- _Document segment_
Friday, 3 April 2020

Flying Together in Solitude


Each day, we will post a short article by one of Darton, Longman and Todd’s amazing authors, offering a personal reflection on our current situation in life. Sometimes this will be written with reference to one of their books, and sometimes about how they are living in response to the coronavirus, COVID-19 and our current world situation. We hope it will give you a taste of the depth and diversity of DLT’s list – books for heart, mind and soul that aim to meet the needs and interests of all.

Today’s post is by Carolyn Whitney-Brown, and makes reference to three books by Henri Nouwen and published by DLT: Clowning in Rome, Finding My Way Home and Here and Now.

- _Source material_

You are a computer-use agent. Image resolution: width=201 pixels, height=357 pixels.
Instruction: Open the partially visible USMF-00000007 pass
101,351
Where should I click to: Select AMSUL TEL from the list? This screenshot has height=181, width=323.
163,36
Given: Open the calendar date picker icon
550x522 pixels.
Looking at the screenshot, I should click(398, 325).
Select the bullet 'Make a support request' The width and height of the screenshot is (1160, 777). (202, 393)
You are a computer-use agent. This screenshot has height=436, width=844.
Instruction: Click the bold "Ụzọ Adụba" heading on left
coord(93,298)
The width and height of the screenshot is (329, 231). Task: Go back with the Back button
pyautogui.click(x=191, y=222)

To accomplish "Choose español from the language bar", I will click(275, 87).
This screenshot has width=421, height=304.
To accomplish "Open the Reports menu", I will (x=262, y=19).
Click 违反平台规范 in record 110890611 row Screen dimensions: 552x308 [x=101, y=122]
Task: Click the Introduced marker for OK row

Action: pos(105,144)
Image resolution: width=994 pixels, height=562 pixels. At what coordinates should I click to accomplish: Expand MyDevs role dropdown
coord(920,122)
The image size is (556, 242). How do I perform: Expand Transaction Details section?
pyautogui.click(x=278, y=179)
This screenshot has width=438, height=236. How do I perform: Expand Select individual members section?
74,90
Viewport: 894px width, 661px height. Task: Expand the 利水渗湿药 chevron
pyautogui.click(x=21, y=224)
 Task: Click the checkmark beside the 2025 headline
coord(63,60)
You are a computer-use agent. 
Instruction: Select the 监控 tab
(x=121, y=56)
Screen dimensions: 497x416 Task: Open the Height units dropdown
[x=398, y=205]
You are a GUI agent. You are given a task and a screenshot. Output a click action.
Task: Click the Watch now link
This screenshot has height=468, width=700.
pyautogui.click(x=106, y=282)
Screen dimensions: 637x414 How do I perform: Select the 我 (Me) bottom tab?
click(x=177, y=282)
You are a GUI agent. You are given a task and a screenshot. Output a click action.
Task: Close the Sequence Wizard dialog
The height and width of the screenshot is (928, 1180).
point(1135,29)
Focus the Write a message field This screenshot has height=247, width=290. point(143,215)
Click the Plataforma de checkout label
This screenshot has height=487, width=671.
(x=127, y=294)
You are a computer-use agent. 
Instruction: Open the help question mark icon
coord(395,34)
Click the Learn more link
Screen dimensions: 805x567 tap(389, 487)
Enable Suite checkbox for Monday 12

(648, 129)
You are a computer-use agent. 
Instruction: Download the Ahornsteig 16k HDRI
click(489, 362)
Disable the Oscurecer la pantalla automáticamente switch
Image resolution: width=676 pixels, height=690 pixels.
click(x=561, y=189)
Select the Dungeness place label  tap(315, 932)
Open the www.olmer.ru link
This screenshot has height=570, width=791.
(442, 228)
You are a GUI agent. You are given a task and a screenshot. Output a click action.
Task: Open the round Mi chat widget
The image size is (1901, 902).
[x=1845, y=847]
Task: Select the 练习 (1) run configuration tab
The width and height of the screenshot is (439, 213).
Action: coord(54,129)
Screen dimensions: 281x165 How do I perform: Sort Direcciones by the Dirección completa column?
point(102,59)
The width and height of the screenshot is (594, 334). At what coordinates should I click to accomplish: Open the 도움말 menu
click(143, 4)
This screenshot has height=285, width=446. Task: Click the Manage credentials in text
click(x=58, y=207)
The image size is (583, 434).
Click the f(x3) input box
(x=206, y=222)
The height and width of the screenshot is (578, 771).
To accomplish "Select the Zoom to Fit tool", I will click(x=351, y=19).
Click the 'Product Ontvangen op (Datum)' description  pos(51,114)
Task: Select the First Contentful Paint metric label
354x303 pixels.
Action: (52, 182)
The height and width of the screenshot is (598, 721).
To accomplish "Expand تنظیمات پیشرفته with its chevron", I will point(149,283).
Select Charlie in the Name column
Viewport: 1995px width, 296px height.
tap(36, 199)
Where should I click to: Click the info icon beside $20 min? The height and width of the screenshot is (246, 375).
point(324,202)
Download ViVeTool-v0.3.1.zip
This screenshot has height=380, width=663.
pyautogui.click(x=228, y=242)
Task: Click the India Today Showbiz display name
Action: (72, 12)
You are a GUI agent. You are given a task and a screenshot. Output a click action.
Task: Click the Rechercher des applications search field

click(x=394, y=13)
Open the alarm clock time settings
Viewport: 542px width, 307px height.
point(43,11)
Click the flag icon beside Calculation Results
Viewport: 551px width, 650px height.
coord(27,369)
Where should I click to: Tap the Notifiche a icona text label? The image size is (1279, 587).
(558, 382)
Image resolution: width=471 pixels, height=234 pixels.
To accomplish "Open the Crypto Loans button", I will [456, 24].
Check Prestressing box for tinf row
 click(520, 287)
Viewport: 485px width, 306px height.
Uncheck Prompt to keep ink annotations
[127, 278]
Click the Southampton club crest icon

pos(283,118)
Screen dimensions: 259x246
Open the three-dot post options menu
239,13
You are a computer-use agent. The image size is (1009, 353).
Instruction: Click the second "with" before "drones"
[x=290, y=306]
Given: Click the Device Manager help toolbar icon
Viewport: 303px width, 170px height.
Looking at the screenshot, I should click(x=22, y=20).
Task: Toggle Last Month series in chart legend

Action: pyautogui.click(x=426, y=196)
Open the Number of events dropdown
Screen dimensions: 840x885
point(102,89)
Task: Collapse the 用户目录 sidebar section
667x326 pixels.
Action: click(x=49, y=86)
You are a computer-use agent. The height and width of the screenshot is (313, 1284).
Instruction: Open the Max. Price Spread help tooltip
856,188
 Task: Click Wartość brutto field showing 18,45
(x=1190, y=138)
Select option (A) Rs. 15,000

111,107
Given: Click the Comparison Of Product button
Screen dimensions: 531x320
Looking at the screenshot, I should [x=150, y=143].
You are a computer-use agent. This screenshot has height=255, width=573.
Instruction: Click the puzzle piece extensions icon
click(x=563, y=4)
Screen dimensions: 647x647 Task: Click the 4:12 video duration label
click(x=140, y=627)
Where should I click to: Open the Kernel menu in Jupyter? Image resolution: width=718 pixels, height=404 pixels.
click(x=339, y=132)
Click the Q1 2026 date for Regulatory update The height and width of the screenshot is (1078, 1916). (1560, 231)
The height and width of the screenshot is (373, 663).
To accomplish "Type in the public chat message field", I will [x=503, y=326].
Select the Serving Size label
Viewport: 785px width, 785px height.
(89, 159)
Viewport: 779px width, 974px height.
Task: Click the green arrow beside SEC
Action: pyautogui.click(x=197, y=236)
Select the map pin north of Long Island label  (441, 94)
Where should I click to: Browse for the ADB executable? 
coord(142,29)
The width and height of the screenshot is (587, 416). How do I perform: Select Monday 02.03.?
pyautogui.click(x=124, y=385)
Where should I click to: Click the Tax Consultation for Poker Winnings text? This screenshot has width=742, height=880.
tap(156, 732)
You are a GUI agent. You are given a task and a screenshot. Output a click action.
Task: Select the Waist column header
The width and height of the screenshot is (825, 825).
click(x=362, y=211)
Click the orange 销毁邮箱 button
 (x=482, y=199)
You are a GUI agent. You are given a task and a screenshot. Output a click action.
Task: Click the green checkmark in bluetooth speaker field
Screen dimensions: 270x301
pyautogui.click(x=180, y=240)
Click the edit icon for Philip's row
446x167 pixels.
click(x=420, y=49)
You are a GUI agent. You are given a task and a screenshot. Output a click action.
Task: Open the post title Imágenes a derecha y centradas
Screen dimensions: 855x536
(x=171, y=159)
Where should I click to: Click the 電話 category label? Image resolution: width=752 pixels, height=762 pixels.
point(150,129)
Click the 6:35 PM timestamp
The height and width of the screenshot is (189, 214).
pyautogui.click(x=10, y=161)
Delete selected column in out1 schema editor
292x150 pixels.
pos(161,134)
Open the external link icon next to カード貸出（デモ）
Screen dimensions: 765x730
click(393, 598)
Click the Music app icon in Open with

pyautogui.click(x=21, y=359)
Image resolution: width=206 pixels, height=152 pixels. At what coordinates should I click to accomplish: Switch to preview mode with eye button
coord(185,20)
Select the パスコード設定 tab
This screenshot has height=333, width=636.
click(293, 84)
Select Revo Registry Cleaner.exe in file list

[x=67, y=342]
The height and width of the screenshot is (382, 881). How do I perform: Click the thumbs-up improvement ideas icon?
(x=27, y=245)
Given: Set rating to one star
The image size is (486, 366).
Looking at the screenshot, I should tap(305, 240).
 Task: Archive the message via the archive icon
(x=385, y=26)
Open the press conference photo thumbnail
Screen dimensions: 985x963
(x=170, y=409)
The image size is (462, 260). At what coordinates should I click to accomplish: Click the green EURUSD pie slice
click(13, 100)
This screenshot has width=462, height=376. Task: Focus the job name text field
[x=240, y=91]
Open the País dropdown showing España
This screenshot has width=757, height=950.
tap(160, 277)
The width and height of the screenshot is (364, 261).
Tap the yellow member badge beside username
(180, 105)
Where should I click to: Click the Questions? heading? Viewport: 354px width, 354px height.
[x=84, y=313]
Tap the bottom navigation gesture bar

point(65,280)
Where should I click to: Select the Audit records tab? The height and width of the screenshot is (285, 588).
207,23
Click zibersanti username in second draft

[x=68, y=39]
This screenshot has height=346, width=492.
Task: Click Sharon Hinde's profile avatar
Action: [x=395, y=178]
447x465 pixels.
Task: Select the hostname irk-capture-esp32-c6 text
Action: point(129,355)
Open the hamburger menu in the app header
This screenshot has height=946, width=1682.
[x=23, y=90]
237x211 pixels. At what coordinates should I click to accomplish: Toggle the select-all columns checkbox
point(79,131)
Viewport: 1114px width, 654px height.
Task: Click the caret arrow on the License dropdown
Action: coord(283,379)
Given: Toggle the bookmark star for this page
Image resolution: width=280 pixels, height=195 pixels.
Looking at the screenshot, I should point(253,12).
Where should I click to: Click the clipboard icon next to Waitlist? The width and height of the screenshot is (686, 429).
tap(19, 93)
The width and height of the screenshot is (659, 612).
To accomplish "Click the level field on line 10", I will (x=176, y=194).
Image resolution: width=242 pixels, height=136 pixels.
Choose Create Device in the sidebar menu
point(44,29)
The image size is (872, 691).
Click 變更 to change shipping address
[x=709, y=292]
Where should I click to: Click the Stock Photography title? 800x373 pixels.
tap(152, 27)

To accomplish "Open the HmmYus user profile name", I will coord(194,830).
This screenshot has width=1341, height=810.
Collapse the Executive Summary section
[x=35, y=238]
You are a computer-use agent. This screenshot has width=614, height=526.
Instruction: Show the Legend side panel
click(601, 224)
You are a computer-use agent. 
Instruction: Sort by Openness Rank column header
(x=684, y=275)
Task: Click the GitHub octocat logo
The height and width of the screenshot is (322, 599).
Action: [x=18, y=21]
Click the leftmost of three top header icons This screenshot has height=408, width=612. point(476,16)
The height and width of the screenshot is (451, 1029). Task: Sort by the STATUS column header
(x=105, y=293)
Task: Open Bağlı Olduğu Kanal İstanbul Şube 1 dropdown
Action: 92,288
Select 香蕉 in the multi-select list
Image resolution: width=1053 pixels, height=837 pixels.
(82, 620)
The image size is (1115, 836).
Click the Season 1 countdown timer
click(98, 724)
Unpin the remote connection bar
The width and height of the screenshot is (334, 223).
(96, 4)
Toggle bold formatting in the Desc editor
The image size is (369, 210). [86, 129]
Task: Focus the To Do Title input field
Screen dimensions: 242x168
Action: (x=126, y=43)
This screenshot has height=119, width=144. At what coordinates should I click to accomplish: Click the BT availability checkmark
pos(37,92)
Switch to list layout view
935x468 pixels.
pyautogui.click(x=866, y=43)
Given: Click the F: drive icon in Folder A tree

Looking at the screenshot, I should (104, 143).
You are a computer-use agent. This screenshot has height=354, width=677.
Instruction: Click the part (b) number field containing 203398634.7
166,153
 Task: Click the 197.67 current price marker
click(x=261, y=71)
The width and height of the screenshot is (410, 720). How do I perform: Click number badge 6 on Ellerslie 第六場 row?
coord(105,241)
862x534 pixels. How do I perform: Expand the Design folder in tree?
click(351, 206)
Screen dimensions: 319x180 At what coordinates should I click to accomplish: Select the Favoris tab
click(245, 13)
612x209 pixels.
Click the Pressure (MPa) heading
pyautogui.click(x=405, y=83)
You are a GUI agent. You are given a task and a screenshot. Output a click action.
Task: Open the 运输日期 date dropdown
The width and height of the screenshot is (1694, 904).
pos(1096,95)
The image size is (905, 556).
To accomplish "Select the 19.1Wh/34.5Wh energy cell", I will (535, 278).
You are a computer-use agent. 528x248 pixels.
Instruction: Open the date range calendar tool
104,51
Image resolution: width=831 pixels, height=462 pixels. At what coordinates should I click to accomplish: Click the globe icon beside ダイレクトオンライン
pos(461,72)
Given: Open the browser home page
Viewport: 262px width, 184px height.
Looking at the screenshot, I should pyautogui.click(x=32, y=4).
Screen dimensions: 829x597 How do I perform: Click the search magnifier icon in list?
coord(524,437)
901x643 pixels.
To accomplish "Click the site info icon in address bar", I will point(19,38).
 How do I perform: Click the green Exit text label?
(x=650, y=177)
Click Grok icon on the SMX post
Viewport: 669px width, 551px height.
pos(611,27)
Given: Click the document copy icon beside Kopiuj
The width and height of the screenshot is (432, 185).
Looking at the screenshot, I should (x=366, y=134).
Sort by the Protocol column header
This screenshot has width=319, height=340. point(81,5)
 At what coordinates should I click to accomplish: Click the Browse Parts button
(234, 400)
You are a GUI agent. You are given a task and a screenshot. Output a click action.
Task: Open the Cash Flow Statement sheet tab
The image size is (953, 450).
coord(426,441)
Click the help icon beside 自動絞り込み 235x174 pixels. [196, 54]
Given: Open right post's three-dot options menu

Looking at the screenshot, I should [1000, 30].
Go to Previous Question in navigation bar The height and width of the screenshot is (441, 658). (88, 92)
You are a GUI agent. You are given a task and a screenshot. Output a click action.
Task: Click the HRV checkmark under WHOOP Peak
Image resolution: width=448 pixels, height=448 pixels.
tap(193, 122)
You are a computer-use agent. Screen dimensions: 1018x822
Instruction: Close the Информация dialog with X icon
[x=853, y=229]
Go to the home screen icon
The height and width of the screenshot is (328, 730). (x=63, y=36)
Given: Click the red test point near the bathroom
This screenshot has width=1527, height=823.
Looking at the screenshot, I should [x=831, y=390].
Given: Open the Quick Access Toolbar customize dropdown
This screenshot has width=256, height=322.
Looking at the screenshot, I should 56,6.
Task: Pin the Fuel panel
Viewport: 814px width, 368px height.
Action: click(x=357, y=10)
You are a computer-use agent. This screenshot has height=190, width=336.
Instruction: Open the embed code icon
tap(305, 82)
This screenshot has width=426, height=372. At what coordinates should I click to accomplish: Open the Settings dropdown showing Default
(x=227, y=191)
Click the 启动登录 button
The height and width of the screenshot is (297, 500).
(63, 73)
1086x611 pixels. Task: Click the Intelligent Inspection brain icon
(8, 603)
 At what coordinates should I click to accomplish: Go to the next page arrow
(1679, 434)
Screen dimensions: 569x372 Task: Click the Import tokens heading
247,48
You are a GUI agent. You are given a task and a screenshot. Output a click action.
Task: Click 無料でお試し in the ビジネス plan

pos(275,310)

- _Task 1_
In the DLT blog post, copy the stretch from "Each day, we" through "interests of all.".
- _Task 2_
Answer these about the DLT blog post:
(a) What date appears at the top?
(b) How often will a short article be posted?
(c) Who wrote today's post?

- _Reply 1_
Each day, we will post a short article by one of Darton, Longman and Todd’s amazing authors, offering a personal reflection on our current situation in life. Sometimes this will be written with reference to one of their books, and sometimes about how they are living in response to the coronavirus, COVID-19 and our current world situation. We hope it will give you a taste of the depth and diversity of DLT’s list – books for heart, mind and soul that aim to meet the needs and interests of all.

- _Reply 2_
(a) Friday, 3 April 2020
(b) Each day
(c) Carolyn Whitney-Brown